▸ **EXERCISE DATA**:
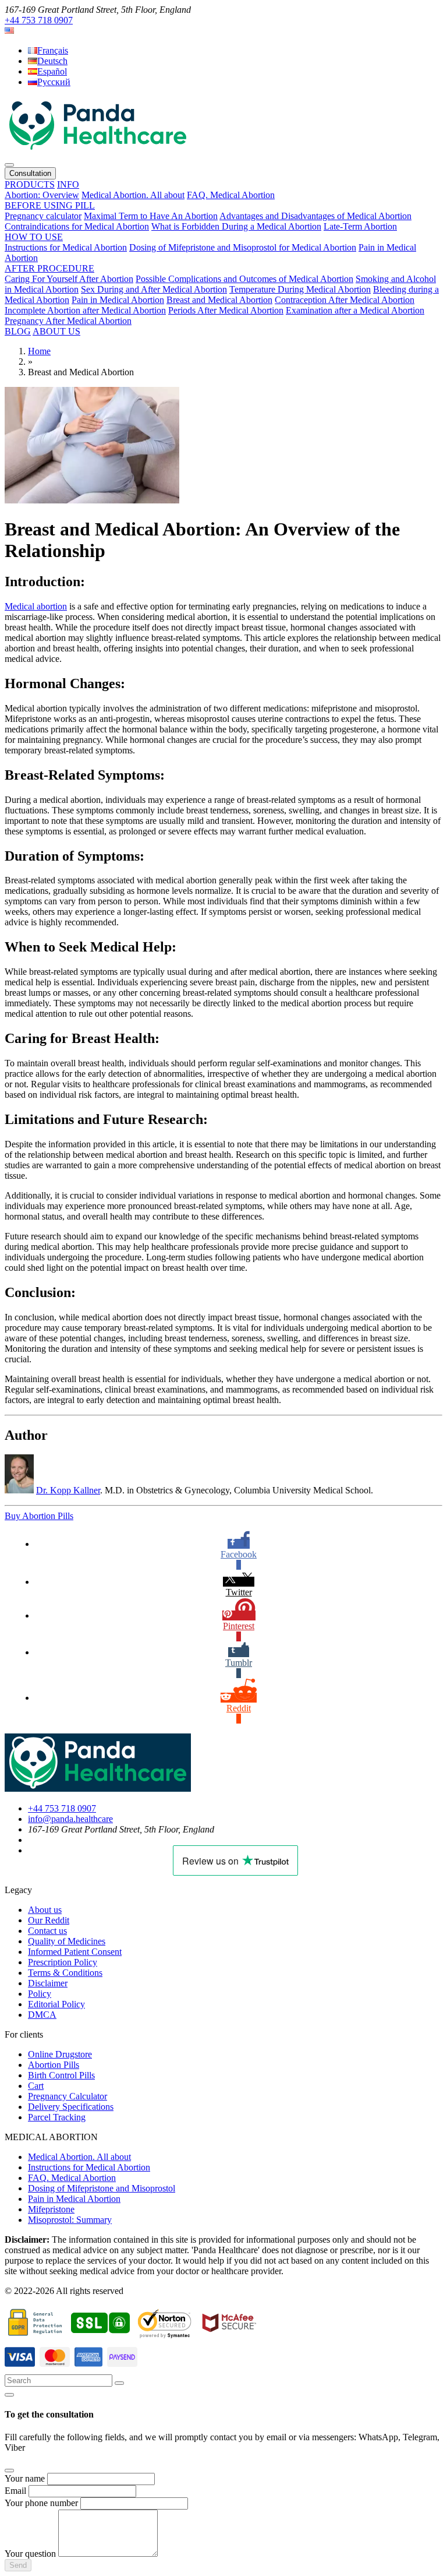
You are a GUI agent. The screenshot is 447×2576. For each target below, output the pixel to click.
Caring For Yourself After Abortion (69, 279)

==

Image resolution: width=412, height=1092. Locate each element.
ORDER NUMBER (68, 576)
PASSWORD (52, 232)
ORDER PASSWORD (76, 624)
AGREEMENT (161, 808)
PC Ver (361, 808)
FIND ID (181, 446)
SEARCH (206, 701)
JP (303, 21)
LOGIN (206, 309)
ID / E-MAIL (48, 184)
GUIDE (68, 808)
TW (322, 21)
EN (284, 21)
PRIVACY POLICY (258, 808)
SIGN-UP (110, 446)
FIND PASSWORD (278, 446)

==

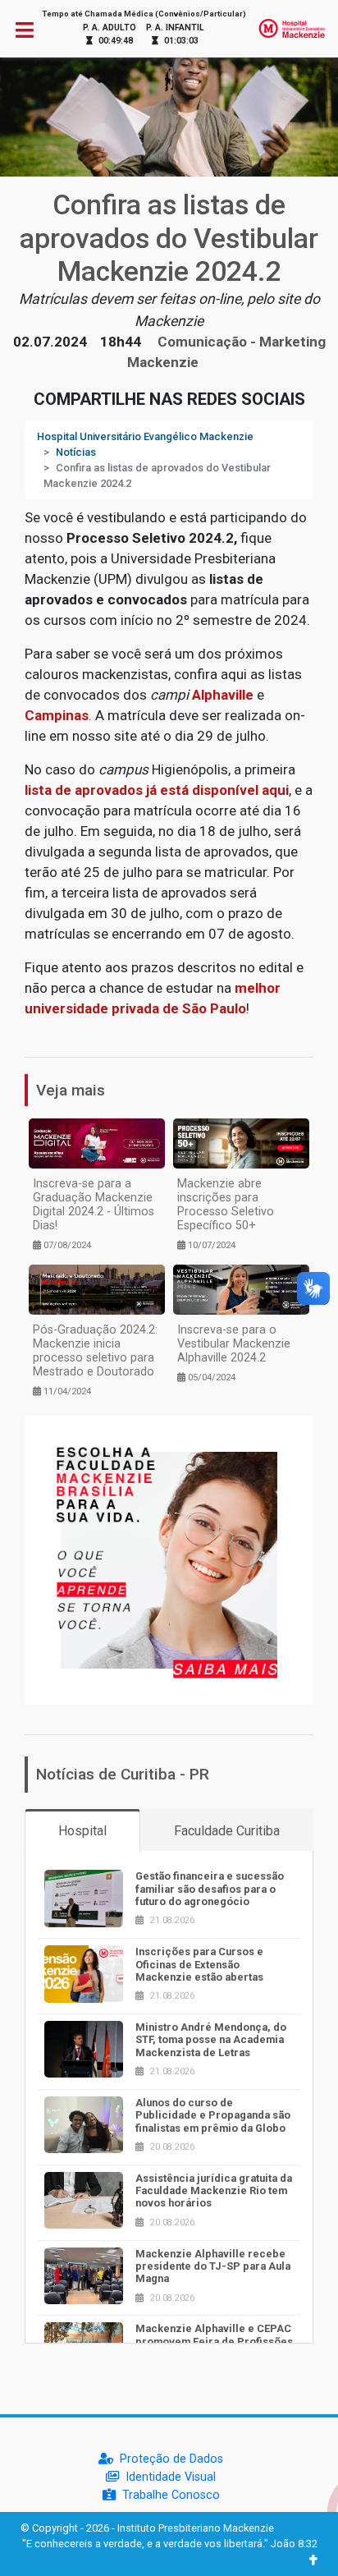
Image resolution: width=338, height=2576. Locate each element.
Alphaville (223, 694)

▸ **ACTION ITEM**: Copy each line holding the word "element" from the listing above.

▸ **ANSWER SPACE**:
Image resolution: width=412, height=1092. Locate each element.
Image resolution: width=338, height=2576. Locate each element.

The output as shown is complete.